» **短い問題**: 「Viewport: 681px width, 500px height.」を含む行から始め、「point(864,239)」を含む行で終わるまでの行を、「slider handle」を「knob」に置き換え、ほかは一切変えずに示せ。画像は答えに入れないこと。

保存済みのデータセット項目
===============

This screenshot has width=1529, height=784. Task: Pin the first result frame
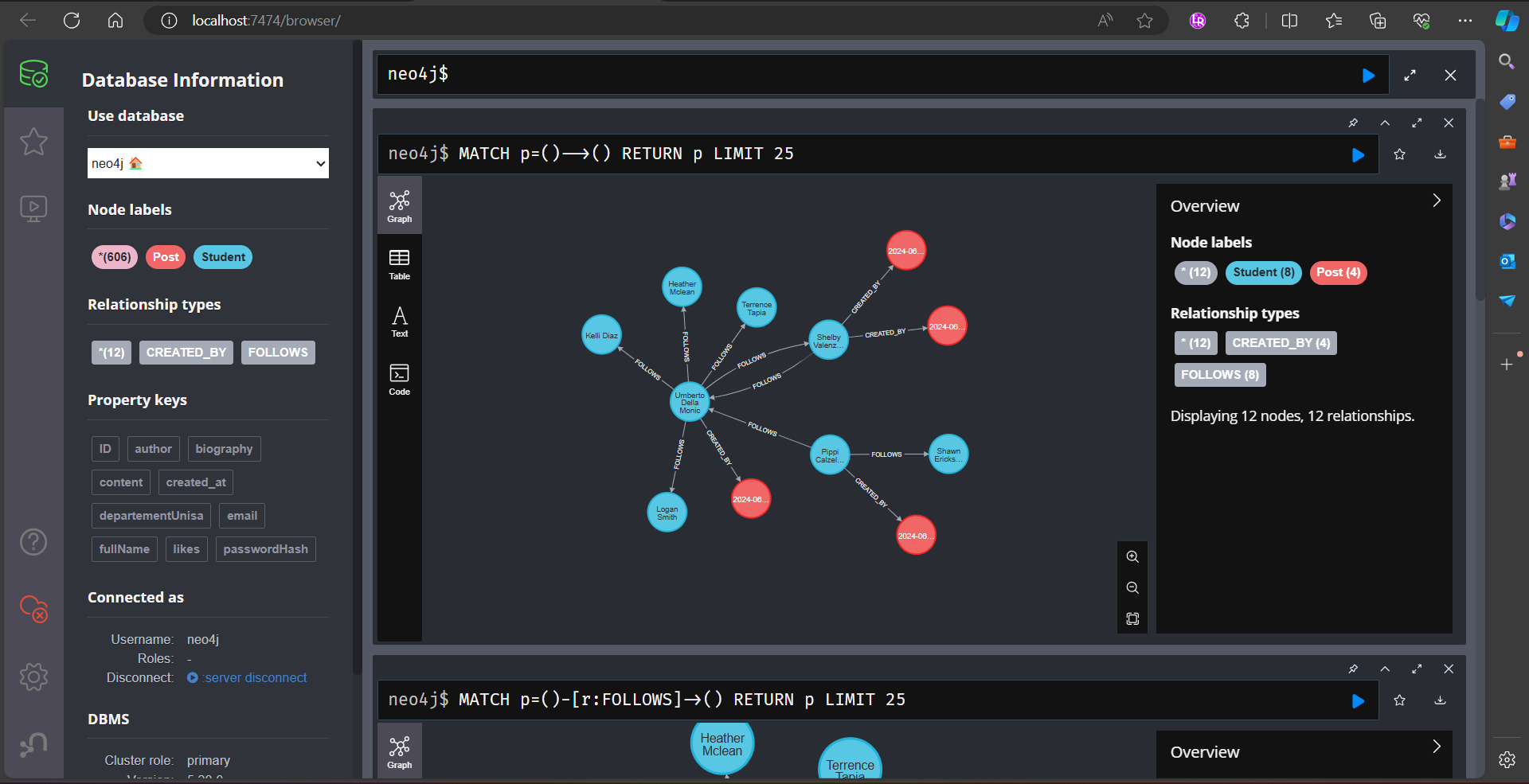point(1353,123)
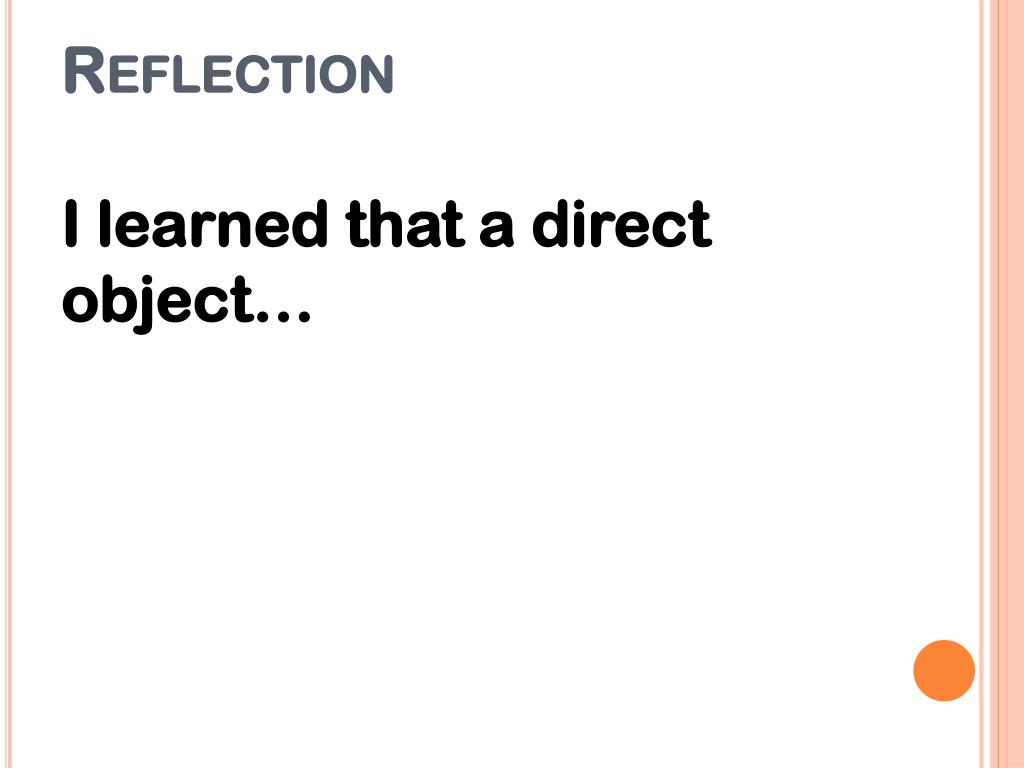Click the standalone letter 'I' starting the sentence
Image resolution: width=1024 pixels, height=768 pixels.
click(71, 225)
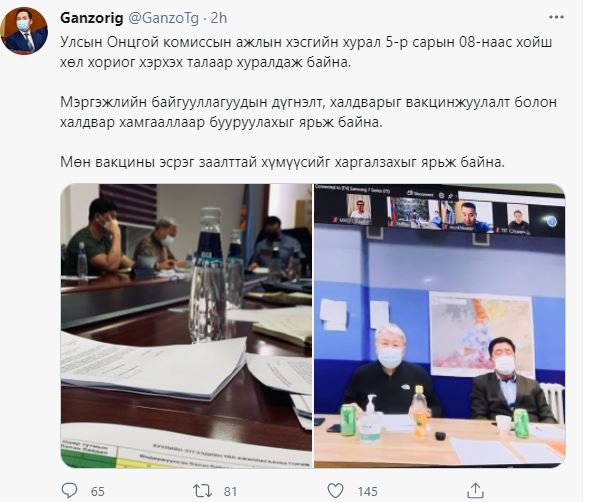
Task: Click the first paragraph of tweet text
Action: [x=306, y=52]
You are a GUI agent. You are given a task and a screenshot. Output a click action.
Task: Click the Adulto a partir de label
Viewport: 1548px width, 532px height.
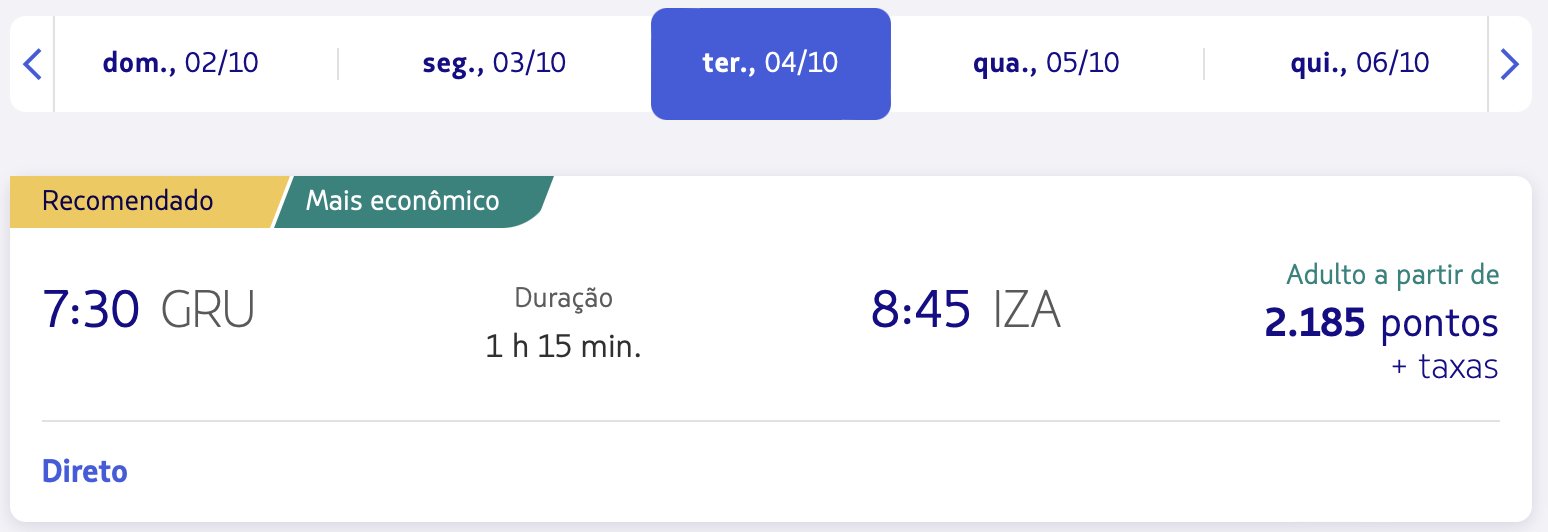[x=1393, y=274]
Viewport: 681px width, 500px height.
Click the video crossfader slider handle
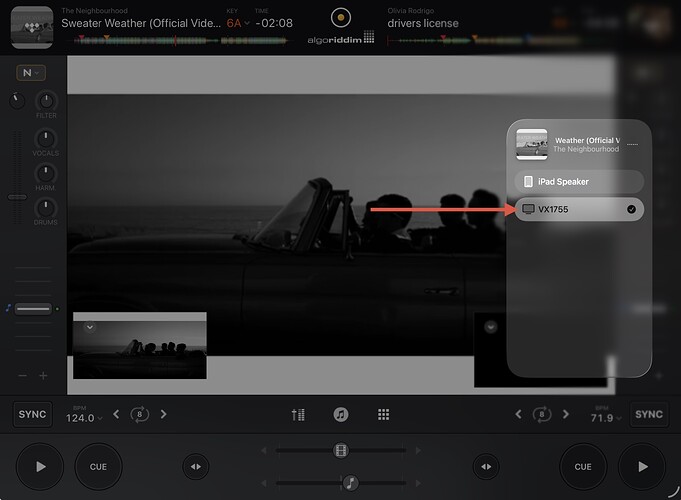341,451
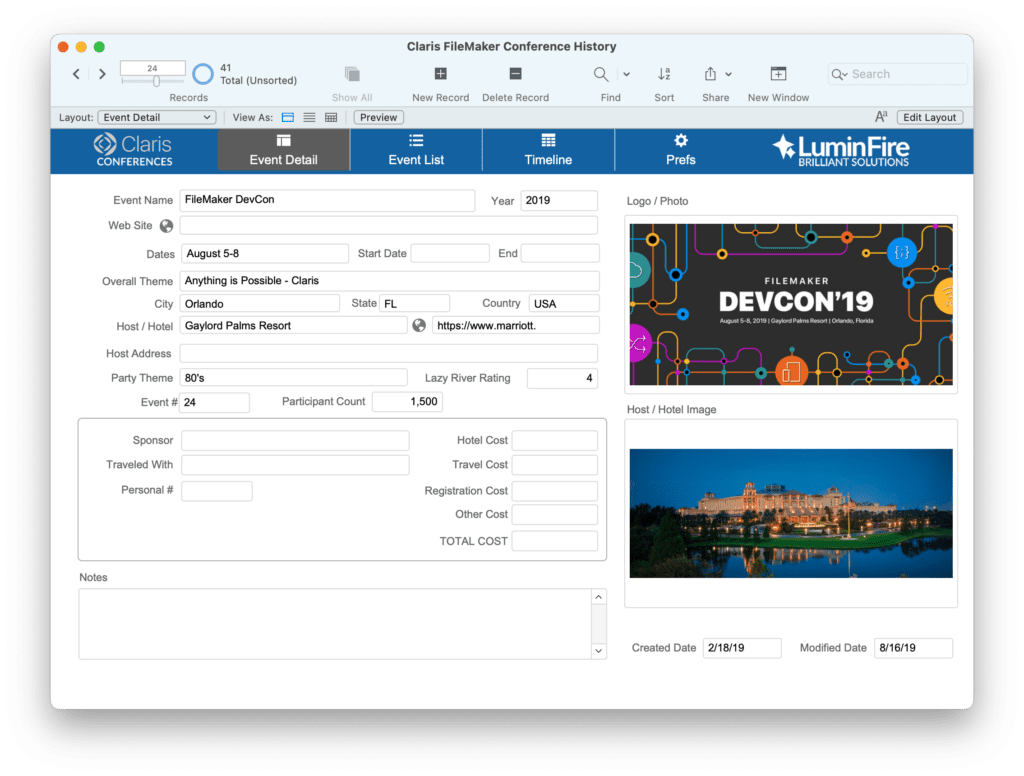Switch to Form view icon
1024x776 pixels.
[x=288, y=117]
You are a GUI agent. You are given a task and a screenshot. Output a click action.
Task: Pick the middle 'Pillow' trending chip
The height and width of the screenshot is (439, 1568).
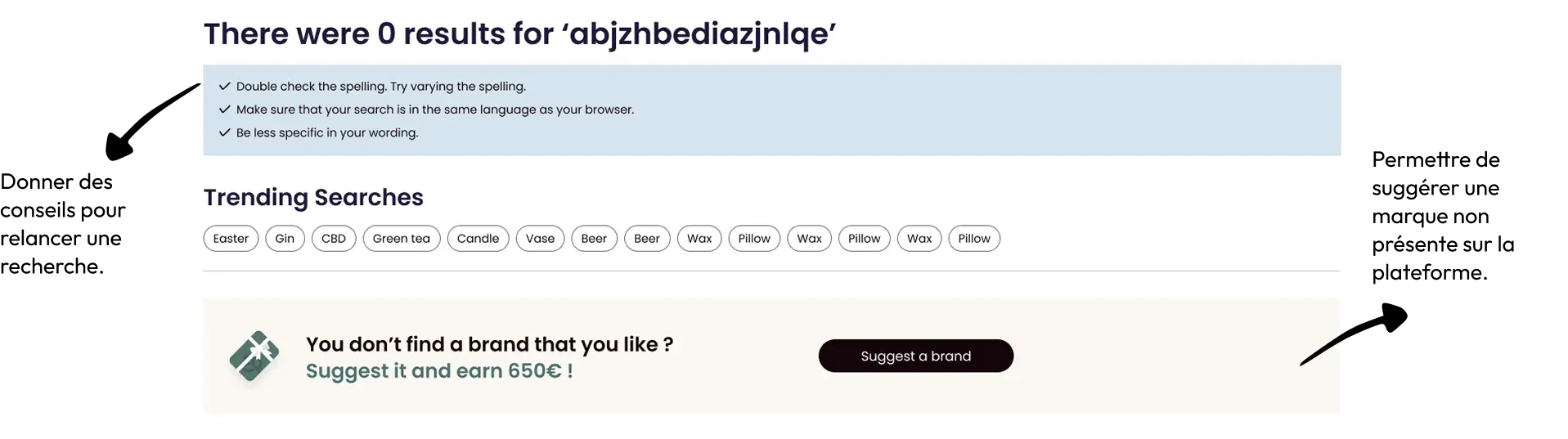point(864,239)
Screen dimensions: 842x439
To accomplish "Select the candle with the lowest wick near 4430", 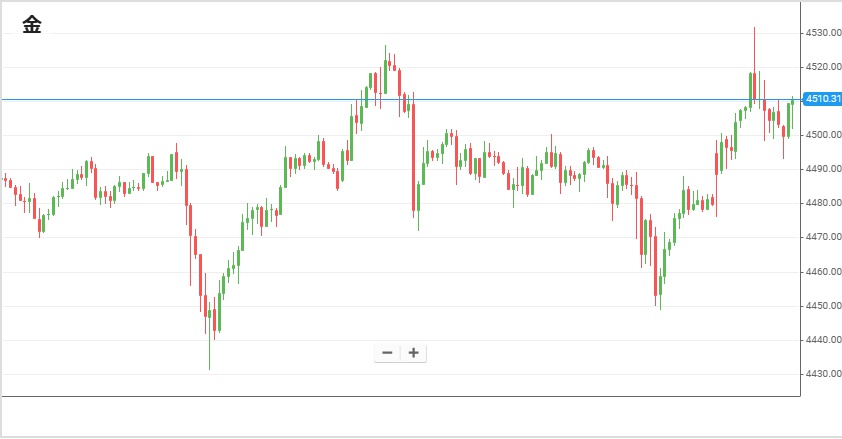I will click(210, 315).
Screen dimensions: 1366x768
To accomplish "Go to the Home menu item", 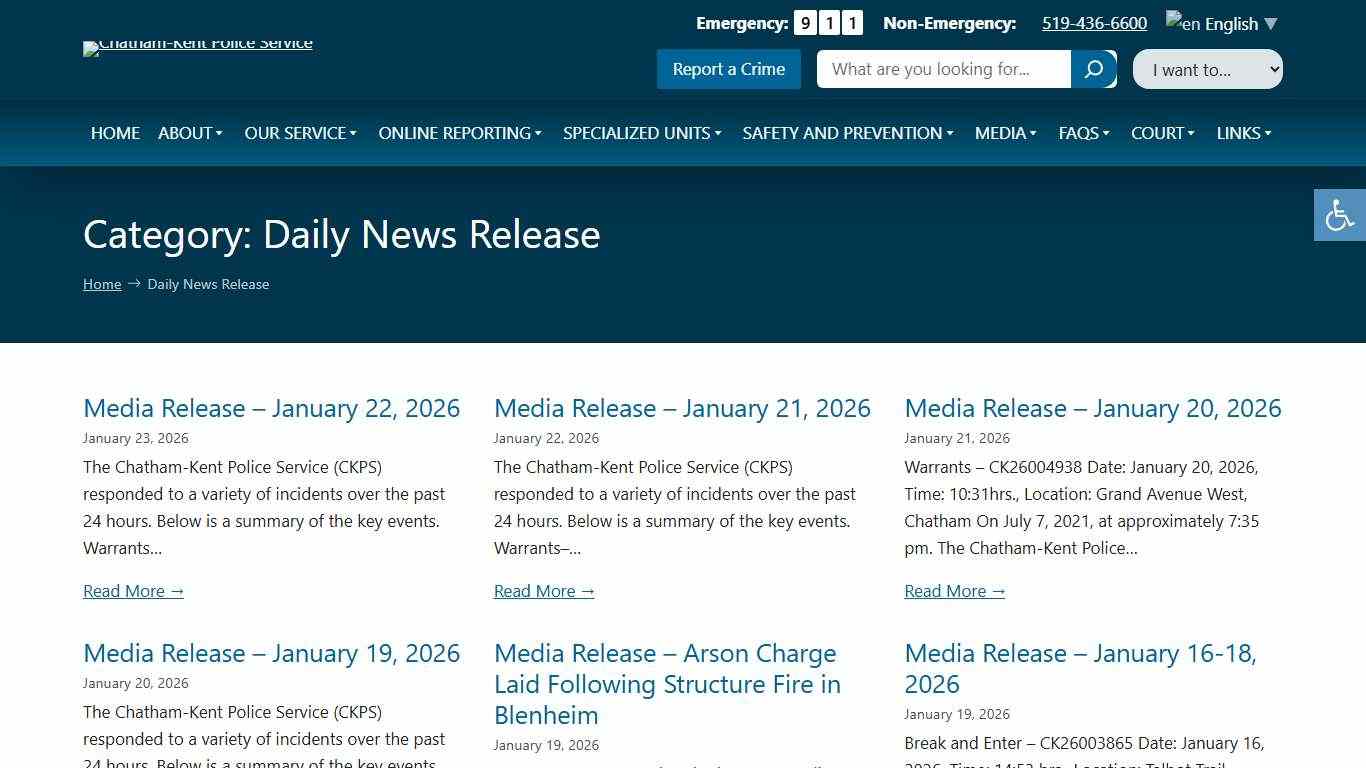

===============

» **完了した課題**:
Viewport: 681px width, 500px height.
Click the video crossfader knob
341,451
Switch to Form view icon
1024x776 pixels.
[x=288, y=117]
You are a GUI agent. You are given a task and a screenshot. Output a click action.
Task: Pick the middle 'Pillow' trending chip
The height and width of the screenshot is (439, 1568).
point(864,239)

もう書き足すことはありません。